Gli operatori sono costretti a fare miracoli per evitare che ragazzi giovani, quattordicenni o quindicenni si trovino a dover dividere le celle con ragazzi più grandi, magari diciannovenni (il carcere può contenere ragazzi dai 14 ai 21 anni), pensate dal punto di vista educativo cosa vuol dire per un ragazzo di quell’età condividere gli spazi vitali con un ragazzo più grande, chi secondo voi emulerà? Quale riferimento prenderà ad esempio il giovane? Una situazione di questo genere rischia di invalidare un intero percorso formativo e di recupero che vede impegnati diversi operatori.

Il carcere dovrebbe avere 36 persone in servizio, altre sei dovrebbe essere dislocate al centro di prima accoglienza, a Treviso gli operatori totali delle due strutture sono 29. Non esiste una guardia di sesso femminile, quindi non è possibile eseguire perquisizioni su visitatrici donne.
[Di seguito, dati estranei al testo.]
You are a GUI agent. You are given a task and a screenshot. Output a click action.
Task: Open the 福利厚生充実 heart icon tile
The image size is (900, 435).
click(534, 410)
Gli operatori che lavorano in questa struttura per diverse ore al giorno e con tanta dedizione non hanno la possibilità di farsi nemmeno un caffè.
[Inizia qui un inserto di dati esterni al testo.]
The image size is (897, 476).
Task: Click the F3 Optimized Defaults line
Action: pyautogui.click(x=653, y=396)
Non esiste una sezione femminile, quindi le ragazzine che vengono arrestate devono essere trasferite, spesso a Milano o Torino, il mezzo acquistato per il trasporto dei ragazzi ha percorso in circa un anno e mezzo, 75.000 KM.
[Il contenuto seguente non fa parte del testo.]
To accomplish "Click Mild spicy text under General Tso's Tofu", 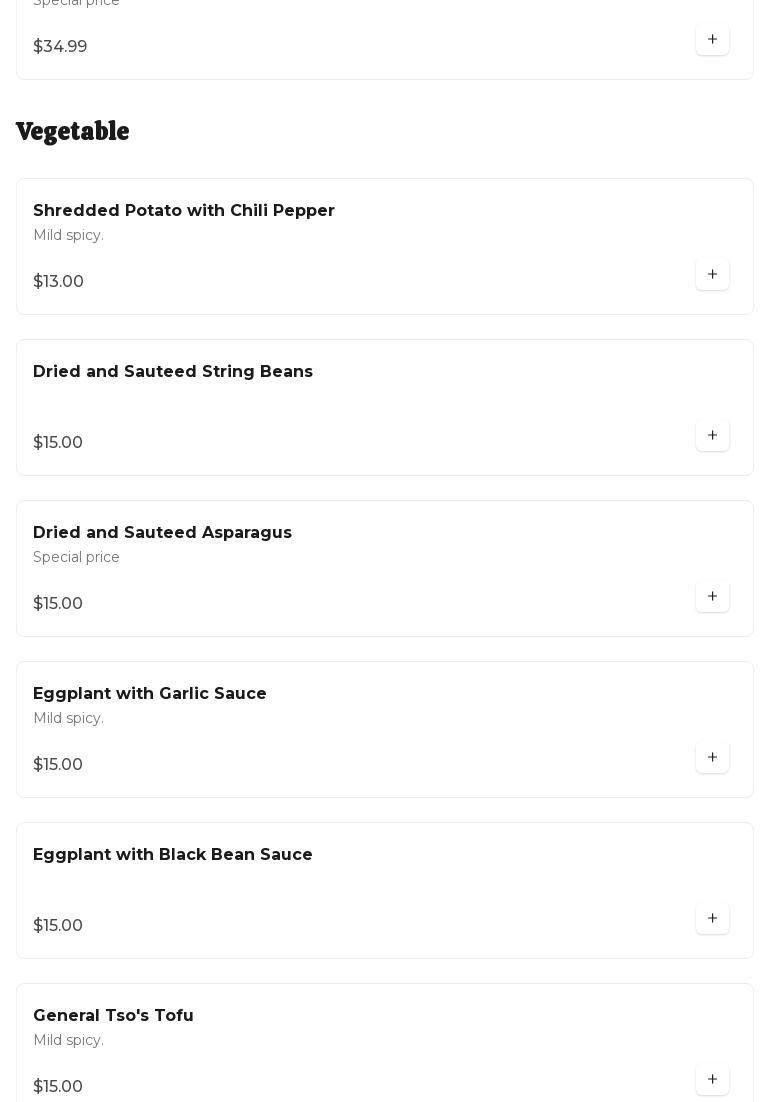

E’ necessario trovare un’altra struttura per poter ospitare i detenuti ma soprattutto gli operatori, e non dovrà essere una struttura molto distante da quella attuale, troppo importante infatti la rete che si è tessuta in tutti questi anni tra la struttura carceraria e il mondo delle associazioni e del volontariato locale, e molte le famiglie dei lavoratori impiegati all’interno del carcere che dovrebbero stravolgere la loro vita in caso di trasferimento in luogo lontano da quello odierno.

David Borrelli

5 Commenti a “Carceri e carcerati”

  • Mattia:

    Ciao, vorrei chiederti se non credi che sia un peccato che dopo la tua elezione ci sia stata la dispersione di grosse forze appartenenti alla lista elettorale che hanno contribuito alla tua elezione. Certa gente non è più parte del tuo gruppo e i cittadini si interrogano: perchè una forza che si distingue per la sua capacità inclusiva e non elitarietà vede queste divisioni? Gli amici di Grillo chi sono? a quale associazione fanno capo? e perchè non lavorano insieme in una cittadina piccola come Treviso? Insomma com’è che non siete stati capaci di accettare diversità interne? Mi sembra questa la debolezza dei partiti di sinistra. Ti prego smentiscimi. Grazie. Mattia

  • quella delle carceri è unaltra vergogna di un paese che non ha pauto gestire un problema a suo tempo, quando non erano piene e ha lasciato andare in rovina allora le strutture. Ma del resto è lo steso paese che si è permesso di mandare una generazione di baby pensionati a 40 anni a lavorare in nero mentre non c’è mai stato uno straccio di sussidio di disoccupazione, legato ad esempio ai servizi sociali e alla comunità. altro che capaità rieducativa delle carceri, qua bisognerebbe rieducare un intero paese

  • MASSIMILIANO GREGUOL:

    VORREI VEDERE DIETRO LE SBARRE TUTTI QUELLI CHE SON CONDANNATI IN PARLAMENTO PERCHE NON MERITANO DI ESSERE PAGATI 25 MILA EURO AL MESE PIU’ VARIE AGEVOLAZIONI,NELLO STESSO CARCERE DOVE CI E’ RIMASTO STEFANO CUCCHI.DOVE SIAMO ARRIVATI?PERCHE’ LE PERSONE SON CIECHE DA NON VEDERE LA SITUAZIONE?PERCHE’ NON CE’ LA VOGLIA DI CAMBIARE A LIVELLO NAZIONALE?SONO PREOCCUPATO

  • MASSIMILIANO:

    Mattia:noi grillini non siamo di sx ne di dx e ne tanto meno di centro.La nostra politica e’ del fare,il buon senso per il bene di tutti se non si e’ capito.Siamo in molti e se qualcuno perde la retta via per questioni dettate probabilmente dall’invidia,vuol dire che non ha capito lo spirito di noi ragazzi di buon senso!Siamo umani e si puo’ sbagliare!